Subject: Re: [boost] Boost Incubator Status Report
From: Robert Ramey (ramey_at_[hidden])
Date: 2014-11-08 20:01:25
Edward Diener-3 wrote
> Having worked for approximately 30 different companies in my career as
> largely a computer programming consultant I am well aware of many
> programming shops, even within major corporations, who have no clue
> about reusability of software.
> There is absolutely nothing Boost can do
> for such places, because the general understanding of program creation
> is so low and in the hands of programming managers and their like who do
> not understand programming design in any way.
> I have fought too many
> losing battles with companies for which I have consulted, trying to
> convince people whose programming talent is low, that using reusable
> libraries such as Boost will make it easier to accomplish their goals.
LOL - you're preaching to the choir here.
But I don't think things are totally hopeless and I think Boost CAN
improve the situation.
I remember when STL became available. There was a lot of negative
reaction due the to fact that it had a lot of unfamiliar concepts
such as function objects, iterators, and others. But slowly it
did get taken up. One reason for this success was the quality
of design of STL (not perfect but as good as C++ permitted),
and the quality of STL documents (SGI website, STL Reference,
(Musser), and Scott Meyers Effective STL.
To a small extent the same has happened with
Boost and things will likely improve at least for those parts of
Boost incorporated in the standard. Books like Boris Schaling's
will also have a positive effect.
In my view, the single most effective Boost could do is to raise
the standards for documentation of Boost libraries and help
library authors meet these standards. This is a primary focus
of the Boost Library Incubator. There's one big problem however.
There isn't a strong consensus on what high quality C++ library is.
I've tried to make the case for my viewpoint in the incubator
(Advice, Concepts) And I think this has helped some - but still
there are lots of people who I haven't yet been able to sway
to my point of view. This is a work in progress.
For reference - I'll include a short summary of my views on this
a) All template parameters type requirements should be explicitly
b) The above preclude the usage of documentation tools -
specifically DOxygen which cannot support the creation of
documentation in accordance with a) above.
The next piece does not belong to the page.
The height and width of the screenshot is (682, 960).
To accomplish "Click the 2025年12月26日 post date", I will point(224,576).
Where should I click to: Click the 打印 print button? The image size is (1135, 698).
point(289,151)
c) All template parameters should be at compile time so that that
the compiler will trap when a user attempts to use a type which
does not meet the documented requirements.
d) C++ does not currently support the above in the language
itself. But this is no reason not to check the parameter types
using Boost Concept Checking Library or other means.
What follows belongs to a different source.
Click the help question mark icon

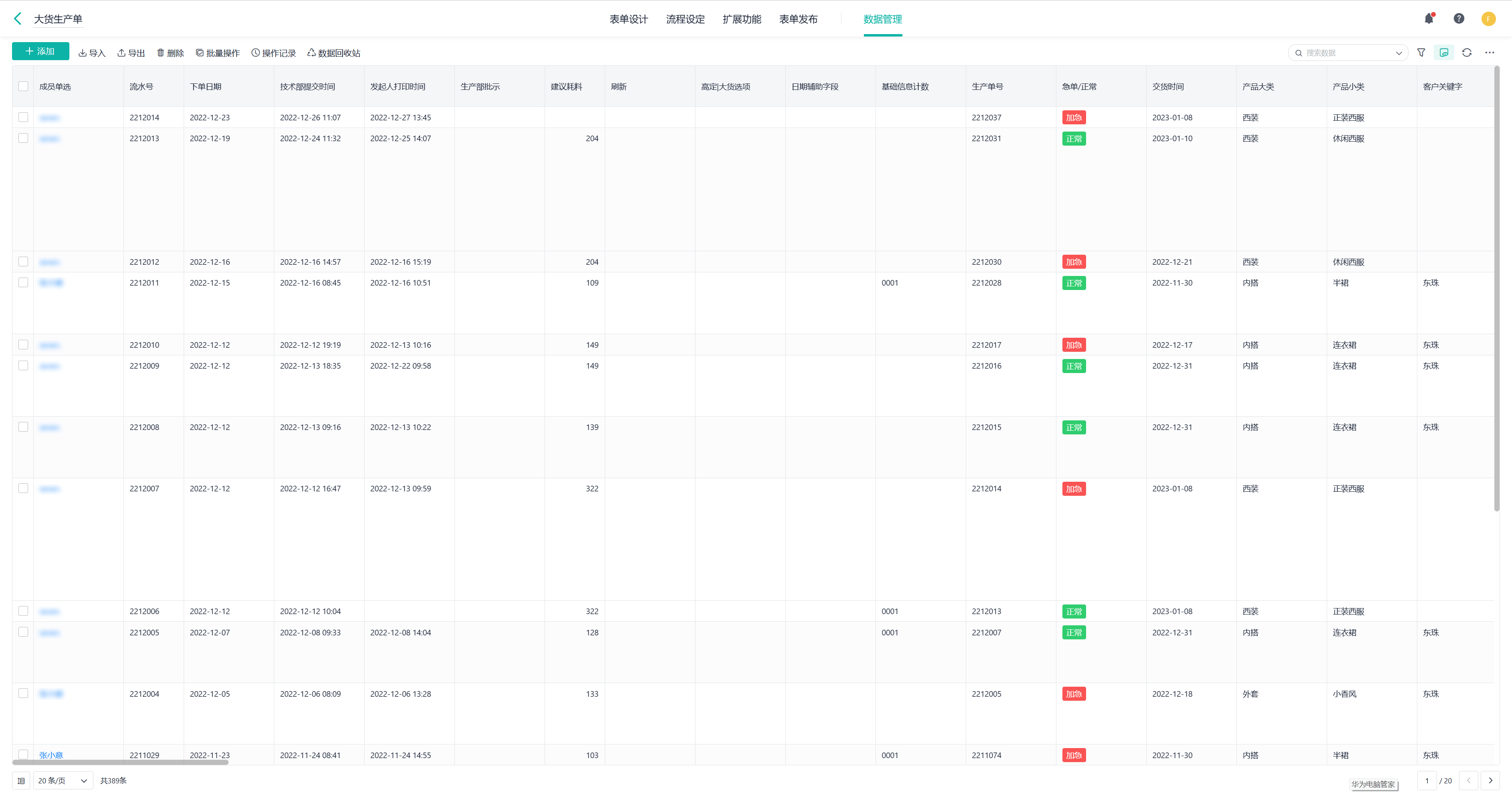click(x=1459, y=19)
It's not a lot more complex than that - and would seem to me to
be uncontroversial - but there has been a lot of resistance to this
point of view. I'm still working on that.
As an example, I will site the Boost Units library. Not that I'm not
picking on this particular library, there are many examples in Boost, but
this one is close to my heart. This is an incredible piece of work.
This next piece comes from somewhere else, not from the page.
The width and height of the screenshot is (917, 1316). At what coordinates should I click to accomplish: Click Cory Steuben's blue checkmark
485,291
Usage of this library would be hugely beneficial in many, many programs.
But the documentation of this library makes it very, very hard to
understand how to use it. A naive programmer cannot simple spend an hour
looking over the documentation and get his own simple example
working. He then moves on - for good reason.
For Boost to continue forward - it has to appeal to the "rest of us".
a) more libraries,
b) of much higher quality,
c) supporting more niches areas,
d) which can be written by more people
That is the motivation and purpose of the Boost Library Incubator.